Marc et Jean-Claude arrivent dix jours après moi. Le rituel du grand avitaillement est effectué ensemble le même jour ainsi que les formalités de départ. Nous passons une dernière nuit trinidadienne à Scotland Bay
Les lecteurs se rappelleront de Marc, équipier de la première transat retour et de la descente Rio – Buenos Aires, sage parmi les Sages et équipier aguerri aux choses de la mer. Les plus attentifs se souviendront aussi de Jean-Claude, équipier de la partie méditerranéenne du second voyage.
S’il y a bien un équipier motivé, c’est Jean-Claude. Il rêve depuis cinquante ans de traverser un océan. Les quinze jours d’il y a deux ans n’ont fait qu’attiser sa soif. Il nage tellement dans le bonheur de nous accompagner que je crains qu’il ne soit déçu par quelque chose. Comme il m’explique que les chanceux n’ont pas forcément le meilleur du meilleur, mais qu’ils cherchent simplement le meilleur de ce qu’ils rencontrent sur leur chemin … Je fais semblant d’être rassuré.
Jean-Claude connaît presque par cœur notre site et je le surprends régulièrement en grande conversation avec Caramel. Ces deux là vont s’entendre, c’est certain. Le soir, il prend des notes comme pour étancher sa bulle d’impressions qui déborde.
Depuis plusieurs années, j’écris nos récits de voyage. Vous ne me voyez que par mon écriture. Je vous livre celle de notre ami : «Le « Captain » à bord, est notre « Dieu » puisqu’il représente trois personnes en une. En quelque sorte, il a trois personnalités, il se partage en trois parties : l’une pour lui-même, l’autre pour Caramel et la troisième pour l’équipage.
Il y a toujours au moins une partie de lui-même en éveil, à l’écoute. La partie qui est le plus souvent en éveil est l’oreille attentive pour Caramel. Même s’il n’est pas de quart ou s’il se trouve dans sa cabine, le moindre changement de temps, la moindre erreur commise par un équipier, le plus petit soubresaut anormal le fait bondir.
A ce moment, il sort tel un diable de sa boîte et réagit par des conseils en indiquant ce qu’il y a lieu de faire pour améliorer ou corriger le problème, mais parfois aussi, d’une voix forte et catégorique, il dénonce fortement la « bêtise » réalisée et la corrige.
Il connaît son voilier comme il respire. Il sait comment le faire avancer, réagir. Il le connaît jusque dans les moindres détails. Il choisit toujours la voix de la sagesse, la voie de la sécurité, la météo qui convient le mieux. Il nous apprend énormément quant à la navigation, la conduite de son voilier. »

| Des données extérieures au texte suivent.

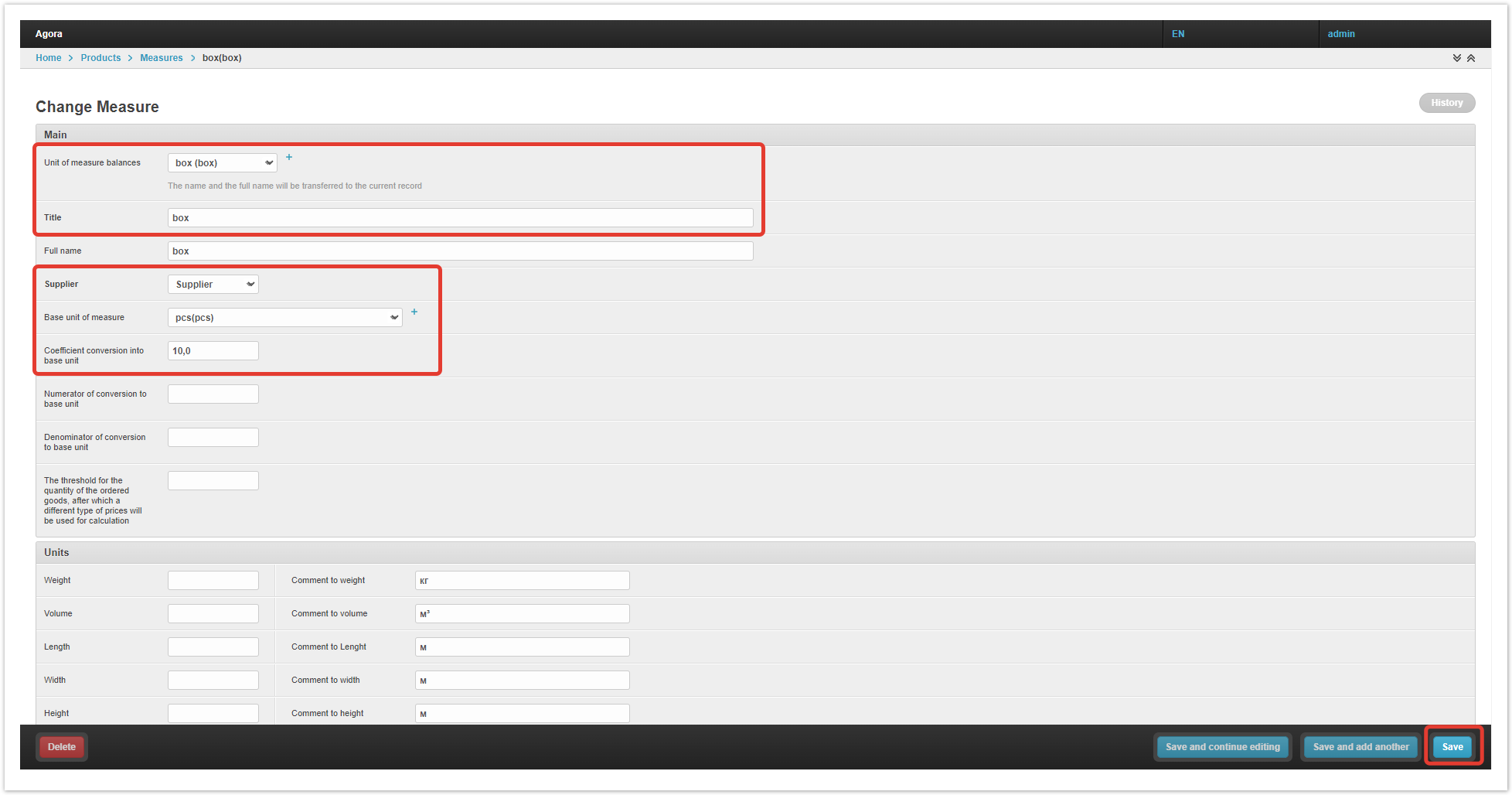The image size is (1512, 795).
Task: Focus the Coefficient conversion input field
Action: pos(213,351)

Si vous l’avez compris comme moi, je dois être un emm… de première ! Heureusement que c’est décrit avec humour.
La traversée de la Mer des Caraïbes est expédiée rapidement au bon plein à 7,2 nœuds de moyenne. Pas de dauphins, mais une collection d’exocets et de paille-en-queue. En 54 heures, nous nous retrouvons à Antigua juste devant la passe de Jolly Harbour. Bel endroit, une eau turquoise, du sable blanc et peu de monde. Image pratiquement paradisiaque.
La passe est embouquée avec précaution car le balisage local réalisé par la marina n’est pas très clair pour un premier passage. Le goulet s’élargit, nous longeons des maisons construites sur la rive. De l’autre côté, la berge est consolidée par des palplanches. Sur le terrain, se dessinent des pistes de sable, on sent la pression de la promotion immobilière qui va changer ce bel endroit.
Au fond de la baie, une petite marina de bois assez sympa. Parmi les massifs de fleurs, Caramel se trouve bien et son équipage aussi. Le soir au resto, une serveuse locale assez délurée, tente de faire fondre Jean-Claude à la source d’une autre chaleur que celle de la nuit. Une attaque en règle de moustiques nous fait battre en retraite avant que la belle ne puisse lui porter l’estocade finale …
L’île n’est indépendante que depuis 1981 et il règne toujours une ambiance très british. Le plus grand point d’intérêt est English Harbour, une espèce de fjord, reconnu comme trou à cyclone.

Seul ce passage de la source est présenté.